Source information START

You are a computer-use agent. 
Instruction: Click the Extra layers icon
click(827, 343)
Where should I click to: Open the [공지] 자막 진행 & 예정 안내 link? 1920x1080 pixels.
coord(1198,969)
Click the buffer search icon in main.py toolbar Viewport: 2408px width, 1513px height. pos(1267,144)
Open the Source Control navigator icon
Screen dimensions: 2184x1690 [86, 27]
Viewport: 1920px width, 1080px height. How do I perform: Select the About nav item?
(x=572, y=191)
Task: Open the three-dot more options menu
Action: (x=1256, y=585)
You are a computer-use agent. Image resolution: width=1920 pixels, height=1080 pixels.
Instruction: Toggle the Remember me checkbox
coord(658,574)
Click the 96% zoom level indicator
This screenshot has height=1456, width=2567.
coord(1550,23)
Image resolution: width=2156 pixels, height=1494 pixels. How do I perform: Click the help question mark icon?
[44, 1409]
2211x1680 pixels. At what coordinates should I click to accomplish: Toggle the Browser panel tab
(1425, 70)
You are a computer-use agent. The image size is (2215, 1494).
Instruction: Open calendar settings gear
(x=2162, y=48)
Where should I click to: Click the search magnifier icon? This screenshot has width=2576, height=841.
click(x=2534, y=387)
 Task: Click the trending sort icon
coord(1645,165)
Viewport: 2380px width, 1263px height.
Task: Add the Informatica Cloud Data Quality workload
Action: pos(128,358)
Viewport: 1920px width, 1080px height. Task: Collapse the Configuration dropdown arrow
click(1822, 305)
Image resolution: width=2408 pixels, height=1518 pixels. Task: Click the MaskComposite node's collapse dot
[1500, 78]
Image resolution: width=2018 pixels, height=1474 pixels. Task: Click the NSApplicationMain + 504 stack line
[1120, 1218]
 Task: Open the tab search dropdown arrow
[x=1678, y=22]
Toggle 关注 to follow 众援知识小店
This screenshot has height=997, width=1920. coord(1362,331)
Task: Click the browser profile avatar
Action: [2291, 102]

Source information END

> _Work instruction_
The answer must restate all of the entries exactly.

> _Solution to the problem_
You are a computer-use agent. 
Instruction: Click the Extra layers icon
click(827, 343)
Where should I click to: Open the [공지] 자막 진행 & 예정 안내 link? 1920x1080 pixels.
coord(1198,969)
Click the buffer search icon in main.py toolbar Viewport: 2408px width, 1513px height. pos(1267,144)
Open the Source Control navigator icon
Screen dimensions: 2184x1690 [86, 27]
Viewport: 1920px width, 1080px height. How do I perform: Select the About nav item?
(x=572, y=191)
Task: Open the three-dot more options menu
Action: (x=1256, y=585)
You are a computer-use agent. Image resolution: width=1920 pixels, height=1080 pixels.
Instruction: Toggle the Remember me checkbox
coord(658,574)
Click the 96% zoom level indicator
This screenshot has height=1456, width=2567.
coord(1550,23)
Image resolution: width=2156 pixels, height=1494 pixels. How do I perform: Click the help question mark icon?
[44, 1409]
2211x1680 pixels. At what coordinates should I click to accomplish: Toggle the Browser panel tab
(1425, 70)
You are a computer-use agent. The image size is (2215, 1494).
Instruction: Open calendar settings gear
(x=2162, y=48)
Where should I click to: Click the search magnifier icon? This screenshot has width=2576, height=841.
click(x=2534, y=387)
 Task: Click the trending sort icon
coord(1645,165)
Viewport: 2380px width, 1263px height.
Task: Add the Informatica Cloud Data Quality workload
Action: pos(128,358)
Viewport: 1920px width, 1080px height. Task: Collapse the Configuration dropdown arrow
click(1822, 305)
Image resolution: width=2408 pixels, height=1518 pixels. Task: Click the MaskComposite node's collapse dot
[1500, 78]
Image resolution: width=2018 pixels, height=1474 pixels. Task: Click the NSApplicationMain + 504 stack line
[1120, 1218]
 Task: Open the tab search dropdown arrow
[x=1678, y=22]
Toggle 关注 to follow 众援知识小店
This screenshot has height=997, width=1920. coord(1362,331)
Task: Click the browser profile avatar
Action: [2291, 102]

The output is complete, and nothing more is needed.